I've been doing some exploratory work on quantum kernel methods (I'm a newcomer to the field), and I struggle to reconcile two facts.
- As I increase the number of qubits, the Hilbert space becomes so big that most samples tend to be orthogonal to each other, therefore losing any similarity measure the kernel is supposed to find. At this point, the Gram matrix of the kernel tends to the Identity matrix, from which it is impossible to make any predictions. Hence, in order for a quantum kernel method to work, I end up using a small qubit register (as small as 3 qubits).

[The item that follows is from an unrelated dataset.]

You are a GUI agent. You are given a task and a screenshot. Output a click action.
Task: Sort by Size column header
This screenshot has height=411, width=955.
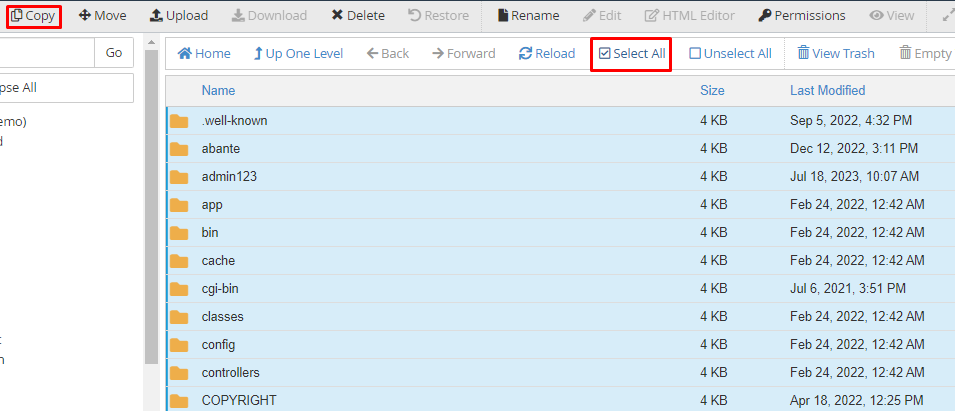pos(712,90)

- A necessary (but not sufficient) condition for quantum advantage is that the circuit must be hard to simulate or compute classically. However, a 3 qubit circuit is trivial to simulate on a classical computer. In fact, it's probably easier if one considers that the dimensionality of the data might require a deep circuit to encode all data points, which poses some problems in terms of error.
Am I on the right path? or is any of these facts not entirely true?

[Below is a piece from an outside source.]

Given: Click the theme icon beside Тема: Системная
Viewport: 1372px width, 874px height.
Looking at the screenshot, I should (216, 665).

I brief overview of my thinking would be as follows.
I appreciate Quantum Kernel Methods are essentially linear models on the encoded data, and the real substance is in the encoding / feature map. And it may well be the case that single qubits rotations and entangling gates encode the data in a very useful way. However, as long as it is done on just 3 qubits, I can 'borrow' the idea of that feature map from the quantum circuit and just simulate it on a classical computer.

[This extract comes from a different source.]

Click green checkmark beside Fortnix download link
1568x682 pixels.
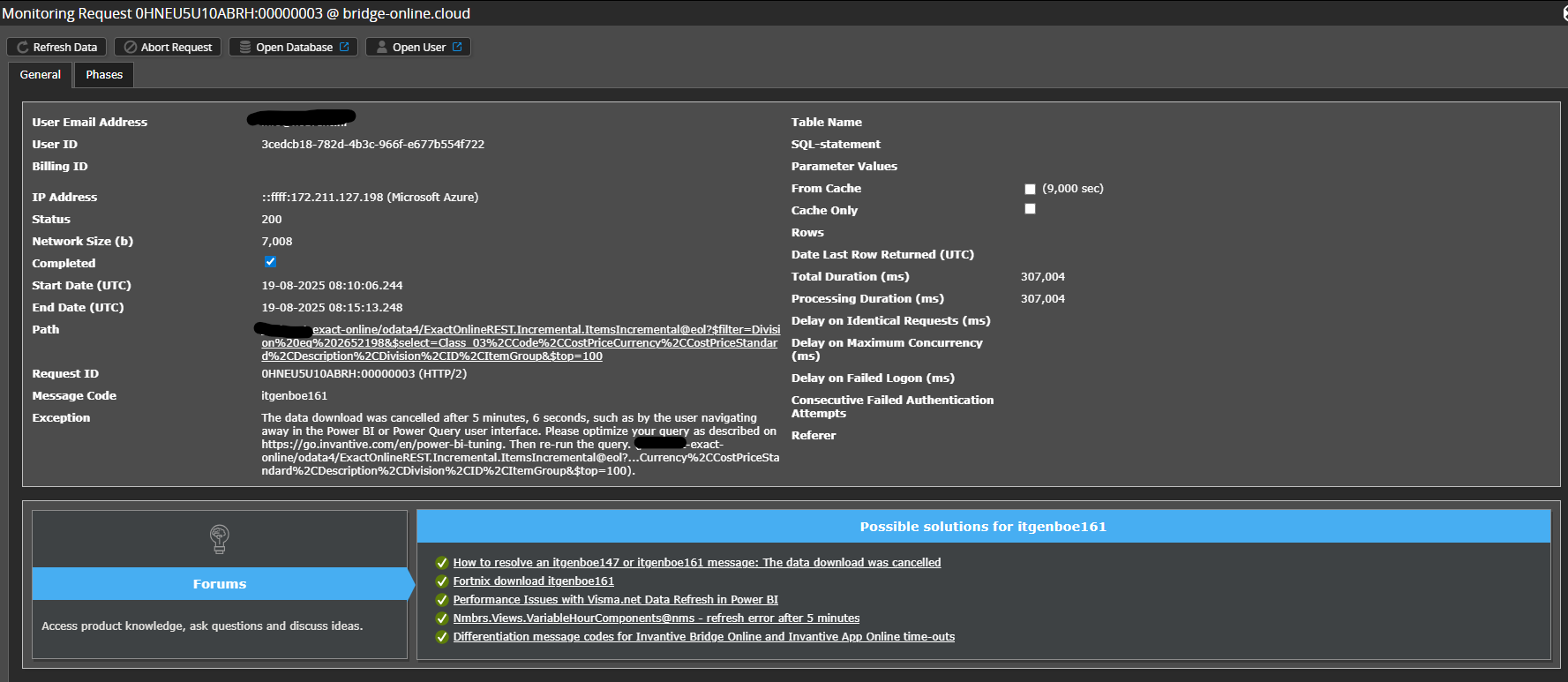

Is it the case that there might be an exceptionally good encoding circuit that is able to capture similarity on a 30-qubit Hilbert space, therefore needing a quantum computer to avoid manipulating matrices of dimension 2^30 by 2^30? Is this the scenario where quantum kernel methods offer an advantage?
I've seen papers showing 20+ qubit circuits with nice looking Gram matrices (with the desirable block diagonal structure), however, upon further inspection, I see the scale of the colormap is [0:0.2]. Then I wonder, does this pose a problem in terms of the number of shot required to resolve values in that rather small interval (compared to what would be required if the similarity was noticeable in the interval [0:1])?